Geographical Variance

The court recognized that Ericsson’s patent strength was greatest in the U.S. and therefor determined that a discount rate should be applied to Ericsson’s FRAND royalty outside of the U.S.  It reasoned that “a global patent rate that does not account for differences in national patent strength provides the SEP owner a royalty based on features that are unpatented in many jurisdictions” (p. 44). For the sake of simplicity, the court divided the world into three regions: U.S., Europe and Rest of World (ROW) and established precise discounts for non-U.S. regions for each standard (e.g., for ROW, Ericsson’s 2G value share is 54.9% of the U.S. value)  (p. 45). This approach is significantly more fine-grained than that taken by the UK court in Unwired Planet, which divided the world into just two categories: Major Markets (U.S., Japan, Korea, India and several European countries) and all other countries, including China.  The FRAND rate for non-Major Market countries was simply 50% of the Major Market rate.

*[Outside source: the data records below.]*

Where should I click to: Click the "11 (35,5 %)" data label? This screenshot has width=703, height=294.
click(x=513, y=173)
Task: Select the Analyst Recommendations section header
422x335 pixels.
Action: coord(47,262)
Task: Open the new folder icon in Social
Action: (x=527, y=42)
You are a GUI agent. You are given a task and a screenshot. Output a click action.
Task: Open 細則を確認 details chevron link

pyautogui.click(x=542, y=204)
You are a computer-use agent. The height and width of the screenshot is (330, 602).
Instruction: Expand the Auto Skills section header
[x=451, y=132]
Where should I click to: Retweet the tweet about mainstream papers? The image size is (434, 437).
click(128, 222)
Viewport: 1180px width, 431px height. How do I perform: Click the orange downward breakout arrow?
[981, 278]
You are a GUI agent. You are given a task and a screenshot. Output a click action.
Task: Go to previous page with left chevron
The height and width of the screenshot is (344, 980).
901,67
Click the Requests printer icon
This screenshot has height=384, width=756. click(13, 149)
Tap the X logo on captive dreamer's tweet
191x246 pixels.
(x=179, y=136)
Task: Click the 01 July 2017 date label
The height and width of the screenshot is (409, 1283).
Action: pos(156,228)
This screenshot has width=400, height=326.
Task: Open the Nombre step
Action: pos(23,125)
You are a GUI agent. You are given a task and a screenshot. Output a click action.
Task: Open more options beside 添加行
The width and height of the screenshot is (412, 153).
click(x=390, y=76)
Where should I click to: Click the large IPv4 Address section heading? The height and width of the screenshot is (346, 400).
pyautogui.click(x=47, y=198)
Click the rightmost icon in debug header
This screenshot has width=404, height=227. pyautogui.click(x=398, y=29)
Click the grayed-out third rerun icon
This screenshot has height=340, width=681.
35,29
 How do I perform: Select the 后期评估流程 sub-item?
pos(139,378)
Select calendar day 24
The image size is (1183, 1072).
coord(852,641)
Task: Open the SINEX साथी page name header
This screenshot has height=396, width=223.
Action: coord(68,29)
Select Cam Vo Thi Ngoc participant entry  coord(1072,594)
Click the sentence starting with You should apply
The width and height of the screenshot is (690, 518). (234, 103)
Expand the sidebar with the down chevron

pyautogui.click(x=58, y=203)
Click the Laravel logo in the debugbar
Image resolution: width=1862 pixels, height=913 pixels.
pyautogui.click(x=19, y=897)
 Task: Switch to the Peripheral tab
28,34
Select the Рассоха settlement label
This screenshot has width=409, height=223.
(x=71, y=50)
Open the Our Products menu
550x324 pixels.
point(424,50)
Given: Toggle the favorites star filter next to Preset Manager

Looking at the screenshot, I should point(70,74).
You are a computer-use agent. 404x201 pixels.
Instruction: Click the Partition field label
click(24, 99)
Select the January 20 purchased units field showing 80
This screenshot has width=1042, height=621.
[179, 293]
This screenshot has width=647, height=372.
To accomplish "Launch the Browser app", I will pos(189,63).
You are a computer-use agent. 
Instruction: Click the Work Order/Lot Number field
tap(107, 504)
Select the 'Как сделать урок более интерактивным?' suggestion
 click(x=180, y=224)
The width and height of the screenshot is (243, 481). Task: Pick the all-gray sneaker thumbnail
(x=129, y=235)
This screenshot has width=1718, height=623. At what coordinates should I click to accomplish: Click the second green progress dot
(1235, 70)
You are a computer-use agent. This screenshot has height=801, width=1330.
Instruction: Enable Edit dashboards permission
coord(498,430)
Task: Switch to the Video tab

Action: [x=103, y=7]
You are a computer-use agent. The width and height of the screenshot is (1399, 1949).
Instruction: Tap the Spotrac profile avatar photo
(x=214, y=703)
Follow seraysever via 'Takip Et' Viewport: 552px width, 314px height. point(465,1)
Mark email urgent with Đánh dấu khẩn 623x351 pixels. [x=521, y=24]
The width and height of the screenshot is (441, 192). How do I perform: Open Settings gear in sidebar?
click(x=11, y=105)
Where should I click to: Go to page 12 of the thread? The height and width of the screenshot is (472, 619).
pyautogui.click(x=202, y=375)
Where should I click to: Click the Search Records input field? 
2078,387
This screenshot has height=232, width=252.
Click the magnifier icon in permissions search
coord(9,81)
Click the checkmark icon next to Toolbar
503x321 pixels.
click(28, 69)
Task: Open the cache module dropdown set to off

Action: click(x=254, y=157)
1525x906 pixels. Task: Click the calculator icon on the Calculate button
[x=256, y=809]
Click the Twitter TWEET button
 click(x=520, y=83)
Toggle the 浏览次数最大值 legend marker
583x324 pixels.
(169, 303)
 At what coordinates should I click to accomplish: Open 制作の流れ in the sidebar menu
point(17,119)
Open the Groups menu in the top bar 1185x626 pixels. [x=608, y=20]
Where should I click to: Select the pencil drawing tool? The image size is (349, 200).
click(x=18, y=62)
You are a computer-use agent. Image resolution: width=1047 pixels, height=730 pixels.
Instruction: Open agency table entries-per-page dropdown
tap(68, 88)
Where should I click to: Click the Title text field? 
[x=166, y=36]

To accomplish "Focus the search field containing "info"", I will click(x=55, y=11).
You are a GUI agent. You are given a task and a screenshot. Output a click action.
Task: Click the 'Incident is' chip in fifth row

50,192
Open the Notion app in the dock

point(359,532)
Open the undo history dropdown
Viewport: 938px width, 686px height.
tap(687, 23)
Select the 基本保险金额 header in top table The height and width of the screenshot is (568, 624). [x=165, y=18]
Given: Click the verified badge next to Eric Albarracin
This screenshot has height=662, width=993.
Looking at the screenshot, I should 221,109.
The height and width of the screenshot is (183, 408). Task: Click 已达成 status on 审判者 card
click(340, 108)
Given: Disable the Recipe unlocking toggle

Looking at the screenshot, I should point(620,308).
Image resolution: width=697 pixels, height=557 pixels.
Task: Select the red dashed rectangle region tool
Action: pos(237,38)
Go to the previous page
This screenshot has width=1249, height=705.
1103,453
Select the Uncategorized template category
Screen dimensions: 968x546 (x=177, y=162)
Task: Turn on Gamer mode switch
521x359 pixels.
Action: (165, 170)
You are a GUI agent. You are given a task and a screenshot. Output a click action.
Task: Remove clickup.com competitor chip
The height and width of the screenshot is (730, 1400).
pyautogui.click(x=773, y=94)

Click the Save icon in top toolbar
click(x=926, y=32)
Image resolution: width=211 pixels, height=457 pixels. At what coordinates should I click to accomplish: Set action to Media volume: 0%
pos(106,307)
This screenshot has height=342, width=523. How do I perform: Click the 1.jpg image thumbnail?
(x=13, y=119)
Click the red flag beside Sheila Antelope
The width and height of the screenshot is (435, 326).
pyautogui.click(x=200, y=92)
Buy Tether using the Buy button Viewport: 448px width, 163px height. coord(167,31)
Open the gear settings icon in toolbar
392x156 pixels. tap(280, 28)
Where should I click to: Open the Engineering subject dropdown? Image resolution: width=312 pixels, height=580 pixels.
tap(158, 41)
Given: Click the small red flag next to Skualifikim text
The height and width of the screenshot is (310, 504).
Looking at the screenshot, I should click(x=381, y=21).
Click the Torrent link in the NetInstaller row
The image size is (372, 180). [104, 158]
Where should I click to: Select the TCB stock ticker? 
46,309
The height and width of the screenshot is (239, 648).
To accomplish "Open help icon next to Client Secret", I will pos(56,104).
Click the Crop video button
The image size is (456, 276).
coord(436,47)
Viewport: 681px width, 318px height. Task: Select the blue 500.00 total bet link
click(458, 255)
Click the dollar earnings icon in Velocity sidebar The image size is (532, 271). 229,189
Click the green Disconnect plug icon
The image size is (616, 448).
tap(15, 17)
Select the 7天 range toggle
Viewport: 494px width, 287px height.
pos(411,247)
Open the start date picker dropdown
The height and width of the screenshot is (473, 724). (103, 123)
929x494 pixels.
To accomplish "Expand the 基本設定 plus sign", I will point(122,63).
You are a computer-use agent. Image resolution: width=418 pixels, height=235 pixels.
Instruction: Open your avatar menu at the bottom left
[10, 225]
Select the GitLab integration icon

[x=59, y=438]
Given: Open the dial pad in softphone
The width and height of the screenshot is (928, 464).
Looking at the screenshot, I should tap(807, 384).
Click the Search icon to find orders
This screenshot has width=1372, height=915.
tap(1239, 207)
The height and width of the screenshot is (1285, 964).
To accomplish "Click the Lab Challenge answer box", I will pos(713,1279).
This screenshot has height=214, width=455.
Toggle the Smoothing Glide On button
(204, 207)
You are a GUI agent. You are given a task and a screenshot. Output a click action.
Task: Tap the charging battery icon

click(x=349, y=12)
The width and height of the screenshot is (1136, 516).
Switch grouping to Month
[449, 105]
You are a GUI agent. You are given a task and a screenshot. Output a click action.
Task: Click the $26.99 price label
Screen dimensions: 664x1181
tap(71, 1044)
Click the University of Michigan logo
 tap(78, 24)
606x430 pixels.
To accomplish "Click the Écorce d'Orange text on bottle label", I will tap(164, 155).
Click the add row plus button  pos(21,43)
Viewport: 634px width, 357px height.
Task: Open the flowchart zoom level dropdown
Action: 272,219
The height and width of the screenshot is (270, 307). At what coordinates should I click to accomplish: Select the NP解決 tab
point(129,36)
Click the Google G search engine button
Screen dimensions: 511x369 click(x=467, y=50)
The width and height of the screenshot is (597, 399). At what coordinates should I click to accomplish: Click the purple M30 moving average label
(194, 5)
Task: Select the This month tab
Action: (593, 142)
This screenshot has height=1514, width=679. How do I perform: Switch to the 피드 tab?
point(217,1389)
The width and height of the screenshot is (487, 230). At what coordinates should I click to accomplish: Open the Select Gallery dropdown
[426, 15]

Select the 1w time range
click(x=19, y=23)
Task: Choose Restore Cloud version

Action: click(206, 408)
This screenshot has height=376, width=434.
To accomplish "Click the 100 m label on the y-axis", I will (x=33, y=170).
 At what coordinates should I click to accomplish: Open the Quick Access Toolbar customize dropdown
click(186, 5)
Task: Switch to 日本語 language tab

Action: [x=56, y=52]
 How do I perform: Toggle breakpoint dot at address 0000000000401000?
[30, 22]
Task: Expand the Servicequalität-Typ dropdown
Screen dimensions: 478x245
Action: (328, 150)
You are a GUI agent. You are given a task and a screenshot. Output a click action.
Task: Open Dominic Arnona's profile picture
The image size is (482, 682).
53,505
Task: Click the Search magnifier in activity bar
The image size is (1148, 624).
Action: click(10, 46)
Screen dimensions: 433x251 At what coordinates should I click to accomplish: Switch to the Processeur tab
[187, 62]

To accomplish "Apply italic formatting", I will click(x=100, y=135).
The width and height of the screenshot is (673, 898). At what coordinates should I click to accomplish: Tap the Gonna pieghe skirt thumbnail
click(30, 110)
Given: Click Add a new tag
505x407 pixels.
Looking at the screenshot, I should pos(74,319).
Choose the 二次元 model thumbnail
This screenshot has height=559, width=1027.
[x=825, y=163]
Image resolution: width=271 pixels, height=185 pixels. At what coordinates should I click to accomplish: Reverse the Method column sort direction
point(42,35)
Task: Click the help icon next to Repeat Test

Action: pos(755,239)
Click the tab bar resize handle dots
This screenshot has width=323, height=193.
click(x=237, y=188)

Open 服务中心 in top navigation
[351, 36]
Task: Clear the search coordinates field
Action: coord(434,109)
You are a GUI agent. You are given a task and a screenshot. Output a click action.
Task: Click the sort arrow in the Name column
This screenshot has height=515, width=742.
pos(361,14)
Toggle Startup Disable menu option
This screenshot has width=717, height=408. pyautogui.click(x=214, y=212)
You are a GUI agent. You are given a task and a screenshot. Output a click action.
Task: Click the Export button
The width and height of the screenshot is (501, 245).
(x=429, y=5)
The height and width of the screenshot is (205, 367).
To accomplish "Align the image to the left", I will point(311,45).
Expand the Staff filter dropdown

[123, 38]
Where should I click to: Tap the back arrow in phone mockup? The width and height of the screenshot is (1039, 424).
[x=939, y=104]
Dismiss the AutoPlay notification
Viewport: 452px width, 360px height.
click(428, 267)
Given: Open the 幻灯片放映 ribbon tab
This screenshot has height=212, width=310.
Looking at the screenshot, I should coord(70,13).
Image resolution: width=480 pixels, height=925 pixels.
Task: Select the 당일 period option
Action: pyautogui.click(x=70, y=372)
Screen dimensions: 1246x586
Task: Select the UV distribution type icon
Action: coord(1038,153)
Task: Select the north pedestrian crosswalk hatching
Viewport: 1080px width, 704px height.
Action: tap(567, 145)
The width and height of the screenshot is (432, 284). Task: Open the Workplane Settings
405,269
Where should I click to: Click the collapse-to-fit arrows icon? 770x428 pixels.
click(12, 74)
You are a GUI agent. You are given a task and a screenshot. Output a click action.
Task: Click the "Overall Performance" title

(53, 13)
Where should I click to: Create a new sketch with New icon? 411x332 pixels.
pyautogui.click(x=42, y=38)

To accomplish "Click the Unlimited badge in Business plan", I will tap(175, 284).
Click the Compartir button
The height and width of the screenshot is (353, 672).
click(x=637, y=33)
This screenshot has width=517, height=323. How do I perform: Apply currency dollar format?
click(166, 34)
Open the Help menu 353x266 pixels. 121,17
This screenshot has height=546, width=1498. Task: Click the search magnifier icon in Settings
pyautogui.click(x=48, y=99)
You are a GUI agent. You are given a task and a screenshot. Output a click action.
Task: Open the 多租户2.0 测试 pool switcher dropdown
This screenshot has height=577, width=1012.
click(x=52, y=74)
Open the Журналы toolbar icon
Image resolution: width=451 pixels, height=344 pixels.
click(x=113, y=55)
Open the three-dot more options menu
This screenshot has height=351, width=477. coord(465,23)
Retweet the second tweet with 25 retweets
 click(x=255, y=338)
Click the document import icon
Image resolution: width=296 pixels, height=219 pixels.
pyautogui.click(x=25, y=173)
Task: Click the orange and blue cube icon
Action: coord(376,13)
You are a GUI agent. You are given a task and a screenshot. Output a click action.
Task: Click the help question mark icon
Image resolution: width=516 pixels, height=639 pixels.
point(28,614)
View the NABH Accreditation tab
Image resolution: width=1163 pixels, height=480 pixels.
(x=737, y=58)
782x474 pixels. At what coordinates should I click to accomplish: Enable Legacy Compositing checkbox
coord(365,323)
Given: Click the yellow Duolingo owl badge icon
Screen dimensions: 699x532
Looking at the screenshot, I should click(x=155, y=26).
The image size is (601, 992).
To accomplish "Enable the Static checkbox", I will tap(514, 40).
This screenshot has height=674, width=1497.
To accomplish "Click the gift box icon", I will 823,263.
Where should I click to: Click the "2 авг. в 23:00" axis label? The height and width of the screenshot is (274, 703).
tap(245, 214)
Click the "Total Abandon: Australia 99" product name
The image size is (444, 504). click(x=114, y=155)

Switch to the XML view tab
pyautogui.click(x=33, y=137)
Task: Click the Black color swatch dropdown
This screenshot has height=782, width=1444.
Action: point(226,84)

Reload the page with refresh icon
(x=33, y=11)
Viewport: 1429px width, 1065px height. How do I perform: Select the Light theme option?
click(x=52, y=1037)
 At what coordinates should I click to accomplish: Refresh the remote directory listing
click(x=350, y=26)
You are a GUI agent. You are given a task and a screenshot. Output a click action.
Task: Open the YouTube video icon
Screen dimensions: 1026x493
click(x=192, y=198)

Violation of “Fair and Reasonable” Prong of FRAND

Even though the court does not accept each of TCL’s methodological steps in its top-down royalty analysis, the court finds, on the basis of those portions of the analysis that it accepts, that Ericsson’s offers to TCL are not “fair and reasonable” under its ETSI FRAND commitment.


The court next analyzes whether Ericsson’s offers to TCL complied with the non-discrimination prong of its FRAND commitment.

Similarly Situated. As noted above, a FRAND license must be non-discriminatory.  This means that the licensor must not discriminate against similarly-situated licensees (p. 54). In TCL v. Ericsson, the court undertakes the most detailed analysis to-date to identify which firms are similarly situated with the potential licensee.  First, it concludes that the basis for comparison must be “all firms reasonably well-established in the world market” [for telecommunications products] (p. 56).  The court expressly excludes from this group “local kings” – firms that sell most of their products in a single country (e.g., India’s Karbonn and China’s Coolpad) (p. 59).  The firms that the court finds to be similarly situated to TCL are Apple, Samsung, Huawei, LG, HTC and ZTE (p. 58). Ericsson argued that Apple and Samsung are not similar to TCL given their greater market shares and brand recognition, but the court rejects that argument, reasoning that “the prohibition on discrimination would mean very little if the largest, most profitable firms could always be a category unto themselves simply because they were the largest and most profitable firms” (p. 61).

 The court found Ericsson’s licenses to Apple and Huawei to be suitable benchmarks for comparison to its offers to TCL (p. 91).  This conclusion is critical, because it establishes that low end vendors like TCL will be compared with high end vendors like Apple as to FRAND rates, giving low end vendors the benefit of favorable rate packages that high end vendors have been able to negotiate with respect to far more expensive products.

Competitive Harm.  Ericsson argued that in order for an instance of discrimination to violate Ericsson’s FRAND commitment, it must have the effect of “impairing the development of standards” (p. 91).  A similar systemic approach was taken in Unwired Planet, in which the UK court held that a violation of FRAND would not arise unless discriminatory treatment of licensees would “distort competition” (¶501). Judge Selna in TCL v. Ericsson takes a different view, holding instead that  discrimination in violation of a FRAND commitment can be found so long as an individual firm is harmed.  He expressly rejects the application of an antitrust-based standard, which requires harm to competition rather than harm to a competitor, to the analysis of a FRAND commitment (p. 91).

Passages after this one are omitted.